My teaching philosophy is grounded in a constructivist view of learning. I believe students develop understanding most effectively when they are actively engaged in interpreting ideas, connecting concepts to experience, and refining their thinking through interaction and reflection. In this respect, Diana Laurillard’s Conversational Framework has been particularly influential in my teaching design and implementation since 2018, as it offers a powerful way of organising learning through dialogue, activity, feedback, and adaptation.
Learning Beyond Information
When I think about my teaching, I keep returning to one central question: what kind of learner do I hope my students become by the time they leave my course? For me, the answer goes beyond knowledge acquisition. I want students to leave with better judgement, a stronger sense of purpose, and a clearer ability to apply what they know in contexts that matter. In the built environment, students are not preparing only to know. They are preparing to observe, interpret, diagnose, decide, and justify. My teaching is therefore aimed at helping them grow into thoughtful and responsible future professionals.

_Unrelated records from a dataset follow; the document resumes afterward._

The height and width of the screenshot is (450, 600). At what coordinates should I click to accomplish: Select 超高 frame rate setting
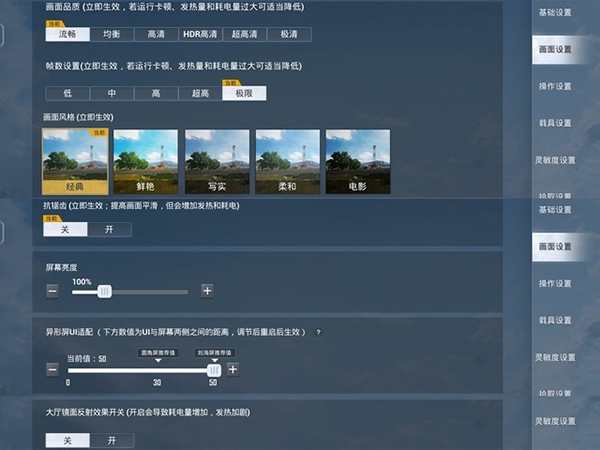[x=200, y=93]
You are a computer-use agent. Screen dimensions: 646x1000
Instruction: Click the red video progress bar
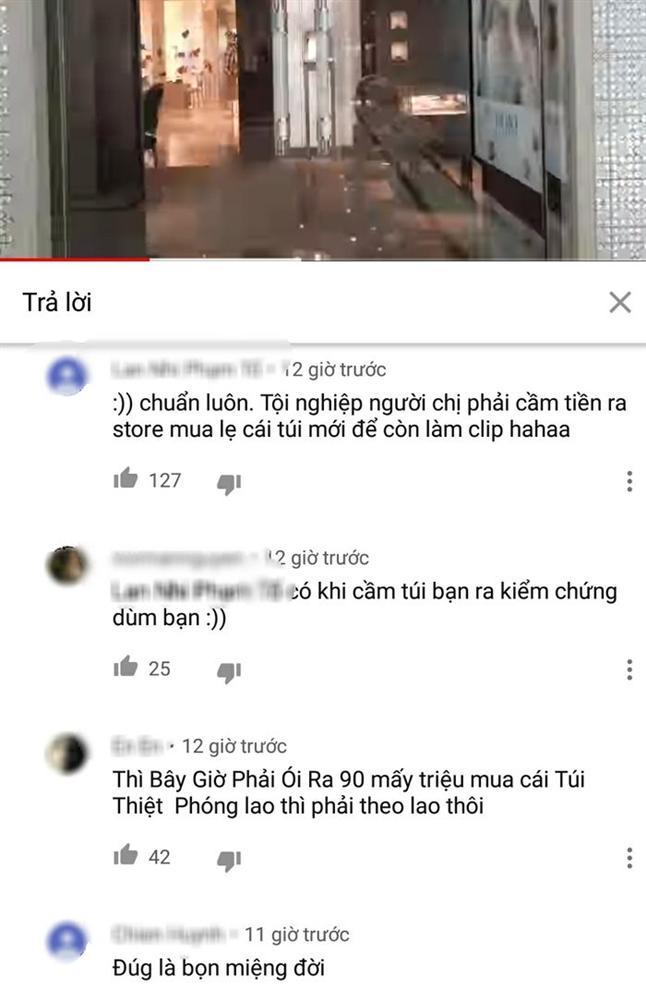click(75, 259)
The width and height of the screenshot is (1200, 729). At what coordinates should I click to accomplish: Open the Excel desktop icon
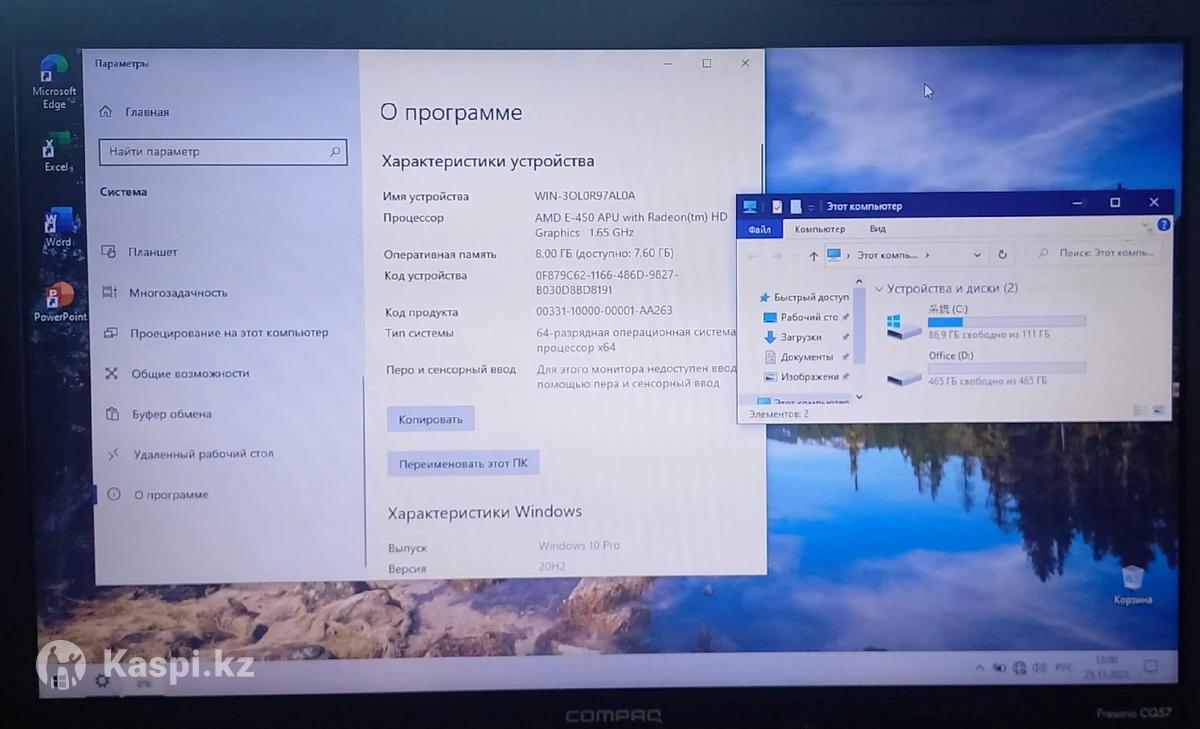click(x=55, y=150)
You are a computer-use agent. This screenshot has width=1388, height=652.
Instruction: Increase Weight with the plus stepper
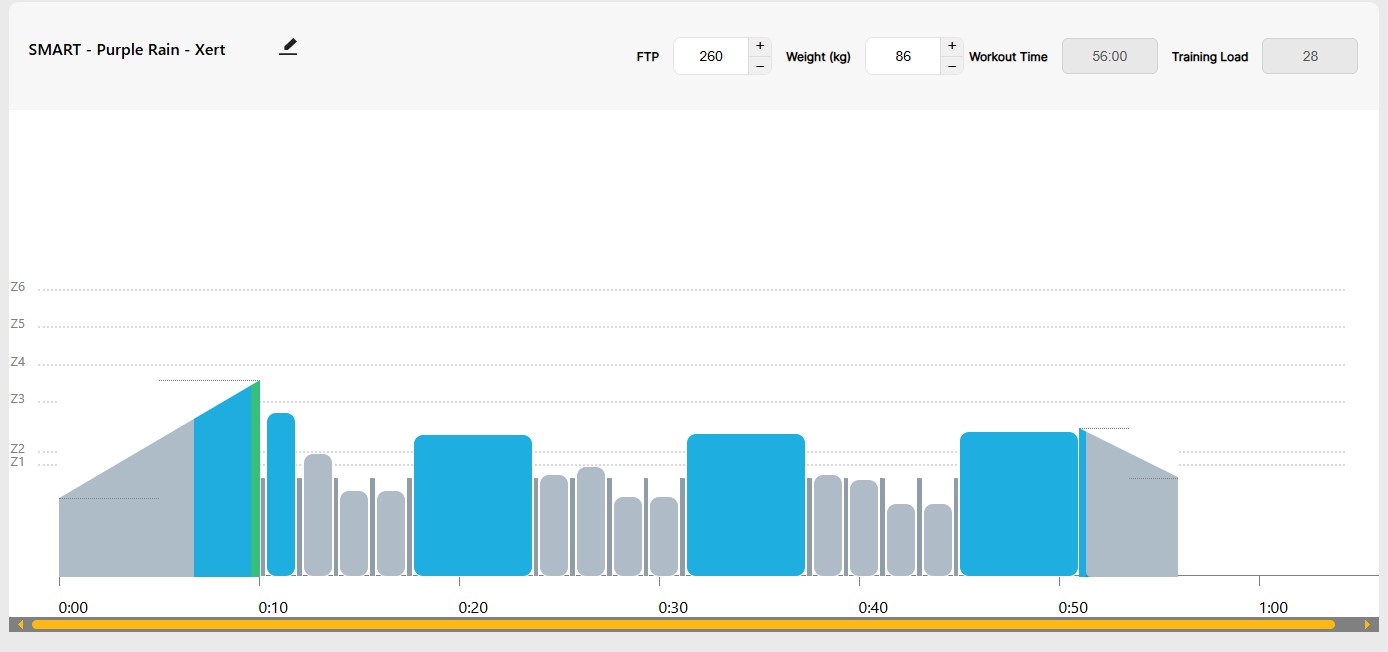pyautogui.click(x=952, y=46)
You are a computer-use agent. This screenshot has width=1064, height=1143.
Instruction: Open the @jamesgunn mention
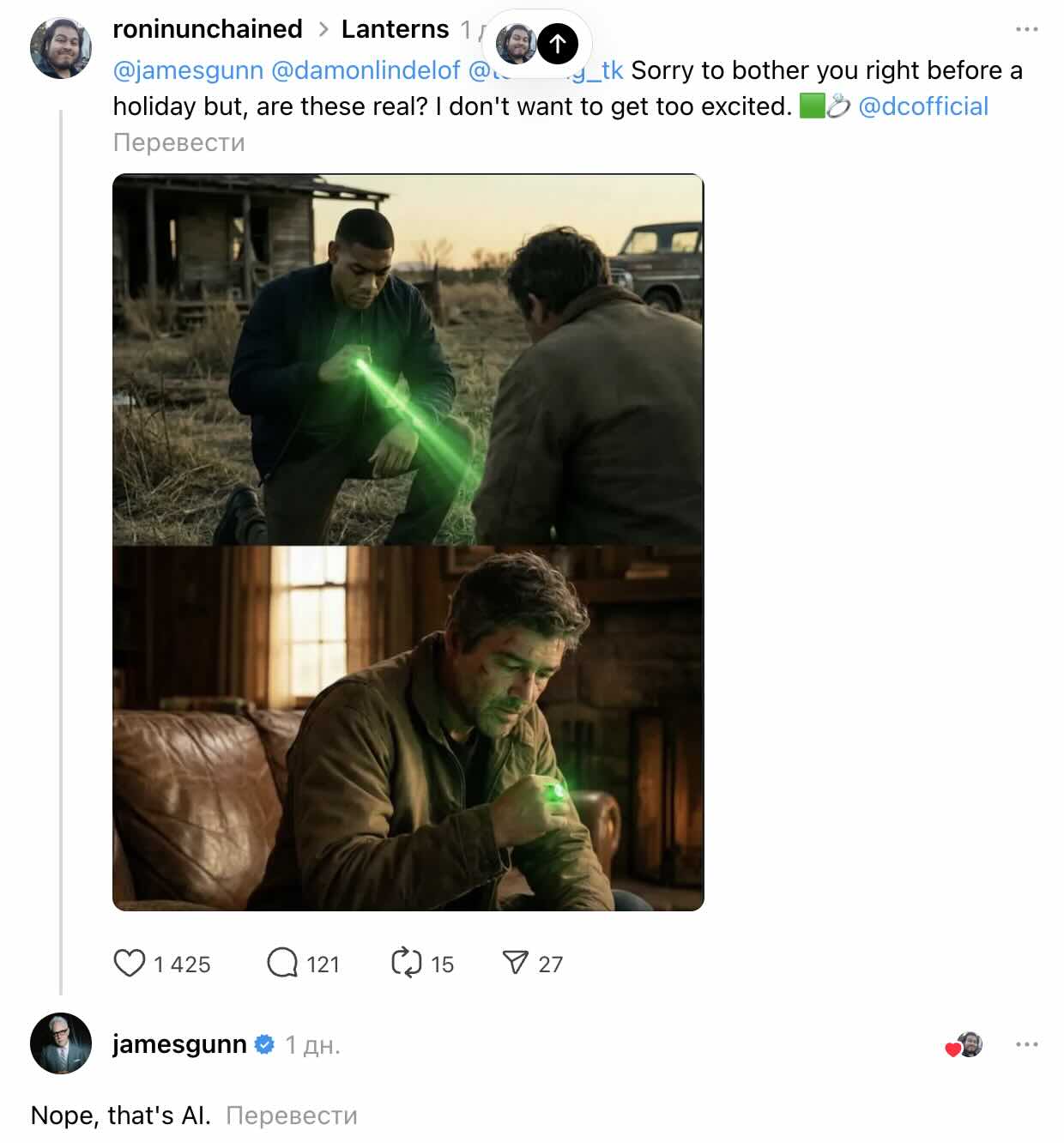(188, 70)
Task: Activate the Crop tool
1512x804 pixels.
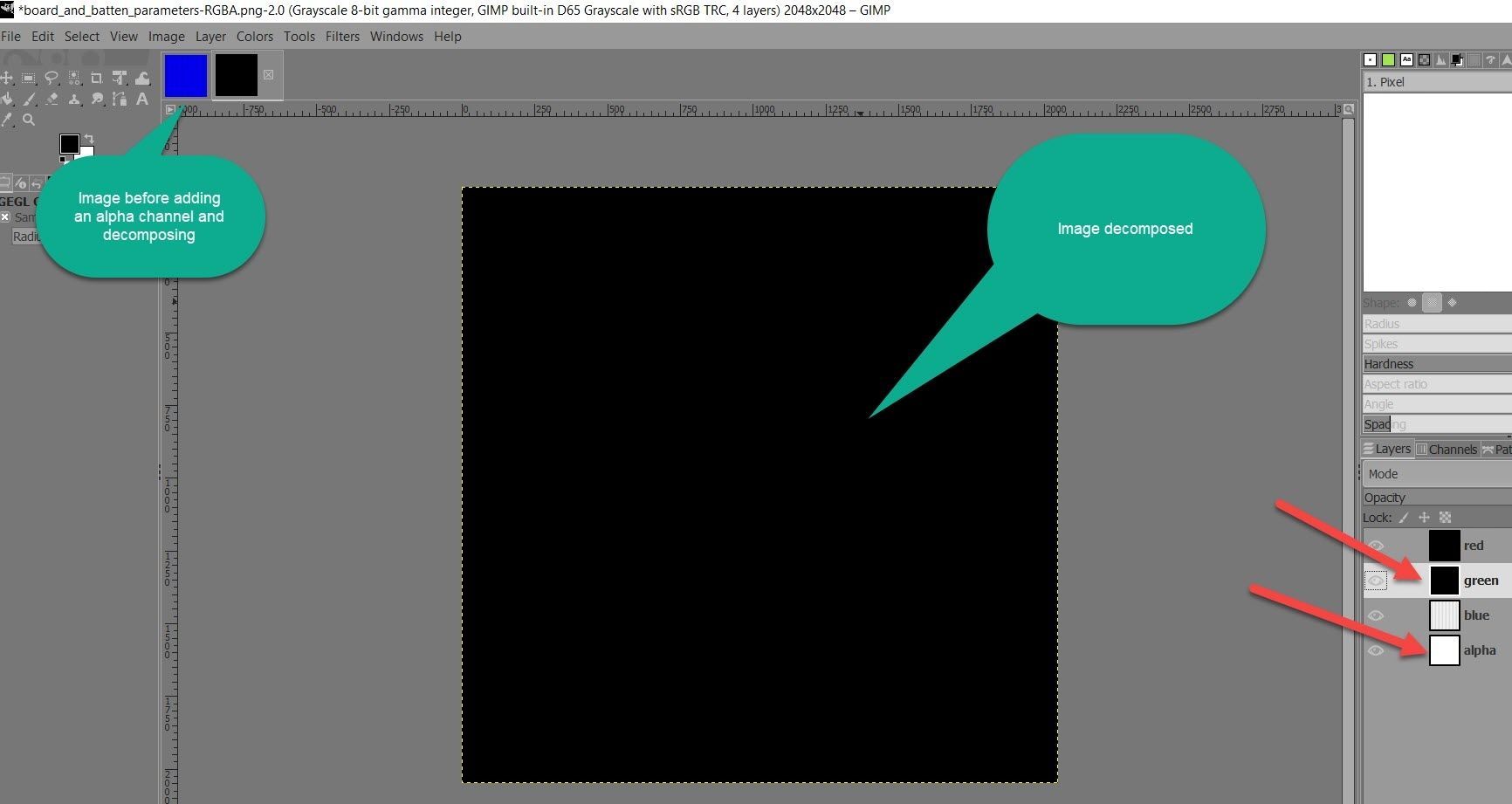Action: 97,78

Active Engagement in Learning
I have never been satisfied with the idea that good teaching is simply the clear delivery of content. Clear explanation matters, but explanation alone is not enough. Students learn more deeply when they are actively involved in the learning process: when they discuss ideas, work through situations, test their understanding, receive feedback, and reflect on what their learning means. This is why I place strong value on participation, inquiry, and engagement. I want students to experience learning as something they do, not something that merely happens to them.
Authenticity and Professional Judgement
If students are to develop professional judgement, then the learning they experience must feel connected to the realities of practice. This is why authenticity matters so much in my teaching. I want students to work with situations, tasks, and questions that resemble the kinds of decisions they may face beyond the classroom. I want them to examine evidence, make sense of conditions, justify their reasoning, and appreciate the consequences of decisions. In other words, I want learning to feel purposeful rather than artificial, and professionally meaningful rather than detached from reality.
Coherent Learning Design
I see teaching as a design challenge as much as an instructional one. It is not enough to have good content or good intentions; the learning outcomes, activities, assessment, and feedback need to work together coherently. This is why constructive alignment is important in my practice. I want students to feel that what they are asked to do genuinely supports what they are expected to learn. I also want assessment to do more than measure performance. At its best, assessment should help shape learning, sharpen judgement, and support improvement.
Technology with Purpose
Technology has an important place in my teaching, but only when it is used with purpose. I am not interested in using digital tools simply because they are available or fashionable. Their value lies in how they can help structure learning, widen participation, support interaction, enable feedback, and extend learning beyond the classroom. My work in digital learning, open learning, and educator development has strengthened this belief over time. For me, technology is most useful when it helps make learning more meaningful, more accessible, and more connected.
Teaching as Reflective Practice
I do not see teaching as something fixed. Good teaching evolves. It improves through experience, feedback, experimentation, scholarship, and reflection. I have come to see teaching not simply as delivery, but as a continuing professional and scholarly practice. That means I am always refining how I design learning, how I use assessment, how I support engagement, and how I respond to new possibilities and new challenges. If there is one thread that runs through my teaching, it is this: I want learning to be authentic, well-designed, and capable of helping students develop sound professional judgement.